Sam and Alex reviewed this book!
Katie O’Neill introduces young readers to comics (and axolotls) in her new book, Dewdrop! If you’re not familiar with Katie’s work, she also wrote and illustrated the Eisner Award winning The Tea Dragon Society and it’s follow up, The Tea Dragon Festival. While those books were great for older kids, Katie O’Neill sets her sights on younger readers in Dewdrop.
Dewdrop is a young axolotl who lives in her aquatic habitat with her friends who are all getting ready for a local sporting festival. Her friends are not just preparing to compete but also to cook for the masses and to compose a song for the opening ceremony. Dewdrop herself is preparing a cheerleading routine because the spunky little amphibian loves to help out and inspire others.
Over the course of the book Dewdrop’s friends begin to doubt themselves. Mia the turtle doesn’t think she can win the pebble throwing contest because she’s not big or strong enough. Newman doesn’t think he can write a great song. Her fish friends worry that they can’t cook something good enough for everyone. Dewdrop helps as best she can and reminds them that they just need to do their best and have fun. Only then can they really enjoy what it is they are doing.
The message will resonate with young readers as even children can find themselves caught up in the pressure of being the best. Dewdrop is a supportive friend and guide who helps her friends – and the reader – figure out what’s really important.
Dewdrop lends itself to some really great conversation material. When discussing Mia’s sporting aspirations, parents can point out that kids can focus on improving their own abilities without having to compare themselves to others. And when discussing Newman’s music and the cooking fish, parents can talk about how it’s important to let yourself create without worrying too much about what others think.
It also helps that Dewdrop, her message, and her friends all look absolutely adorable. She does a great job of mixing earth-tones (water-tones?) with bright colors to draw readers into Dewdrop’s aquatic world. It feels real even though there are a few head-scratching moments. For example, I’m not entirely sure how the smell of food (or the cooking of food for that matter) works underwater but Katie O’Neill somehow works it out. Honestly, Katie O’Neill’s adorable artwork is the biggest selling point for me when it comes to Dewdrop. I love her style and I loved The Tea Dragon Society. I loved having a new story to share with my daughter!
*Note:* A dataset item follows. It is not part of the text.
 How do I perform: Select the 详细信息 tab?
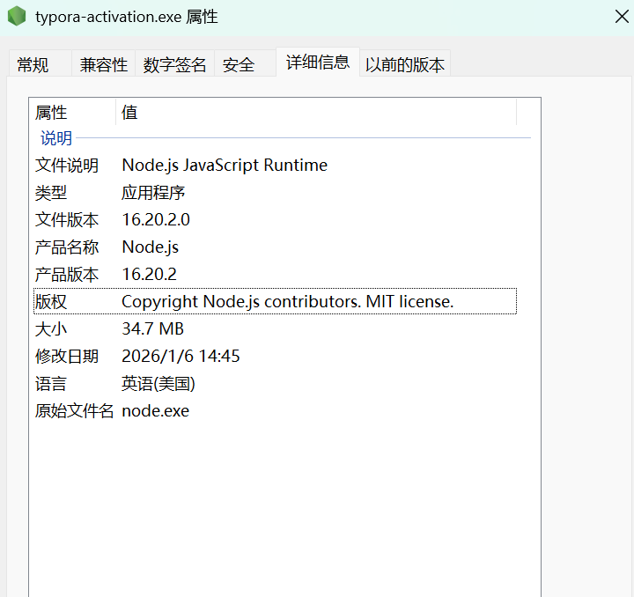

Dewdrop is great for young readers – especially those who are showing a budding interest in comics. The panel-styled pages will definitely help young readers as they move into more traditional graphic novels as they become more independent readers. It’s a good book especially for the higher end of the picture book age range. Younger kiddos may struggle to follow the story but they will undoubtedly love the illustrations.
This is another great Katie O’Neill book!
Alex thought this book was OKAY!
I don’t think Alex fully understands what type of animal every character was but she liked ‘the pink one’ and especially Mia the turtle (or “the strong one!” as Alex called her). Mia’s story was the most compelling for Alex and it was also the easiest for her to follow on her own. Mia’s concerns about not being strong enough were the main focus Alex’s attention and she was very happy for Mia by the end. She also thought Dewdrop was a good friend. This is definitely a book that we’ll want to revisit when Alex is older!